VI. SUMMARY AND CONCLUSIONS
The extremely harsh environment in future fusion reactors—high stationary and transient thermal loads, hydrogen and helium bombardment, 14 MeV neutrons—puts strong demands on the selection of PFMs and the manufacture of actively cooled components with a long expected lifetime. Up to now, materials research in the field of thermonuclear fusion has been done primarily in laboratories and in test facilities that have focused primarily on individual effects only, such as thermal fatigue, thermal shocks during transient events, plasma exposure, and neutron irradiation tests. Today, emphasis is also laid on synergistic effects such as high thermal loads under plasma exposure or simultaneous thermal and neutron wall loads (see Fig. 21).
Synergies between thermal loads plus plasma exposure: Here, plasma-induced processes such as blister or bubble formation, hydrogen embrittlement, or the growth of He nanobubble layers or of fuzz on the plasma-exposed surface have a negative impact on resistance to intense thermal loads.
Synergies between thermal loads plus neutrons: Neutron-induced material degradation such as reduced thermal conductivity, transmutation effects, embrittlement, and increased ductile–brittle transition temperature have a strong impact on the high-heat-flux performance of wall components, both under steady-state conditions and under intense transients.

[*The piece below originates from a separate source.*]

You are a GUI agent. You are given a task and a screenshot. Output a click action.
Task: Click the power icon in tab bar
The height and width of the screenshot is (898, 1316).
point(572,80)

Synergies between plasma exposure plus neutrons: Research on this third synergism, namely, the interaction of plasma exposure with neutron-induced effects, has not been discussed here. In this area, future research should be directed toward the trapping of H and He in neutron-induced defects, the formation and influence of transmutation products, etc.
The results described in this paper indicate that material degradation is accelerated when synergistic effects are taken into consideration. Therefore, future experiments should also focus more strongly on these effects. New multipurpose test devices that enable simultaneous exposure with fusion-relevant ion fluxes and in situ thermal loading and that are well diagnosed are now available. The integration of these high-heat-flux and plasma devices into a powerful neutron source with a fusion-relevant energy spectrum would clearly go beyond current technical and financial limits. Alternatively, test specimens (including miniaturized PFCs) must be irradiated in qualified neutron sources (material test reactors, spallation neutron sources, or later in IFMIF) to allow investigation by the above-mentioned multipurpose test devices.
The ideal, comprehensive testbed that enables simultaneous thermal loads, plasma exposure, and neutron irradiation (the yellow triangle in Fig. 21) is the D-T-burning fusion reactor itself. Although ongoing research is driven primarily by magnetic confinement fusion activities, in the near future it should also be adapted and applied to ICF-relevant conditions.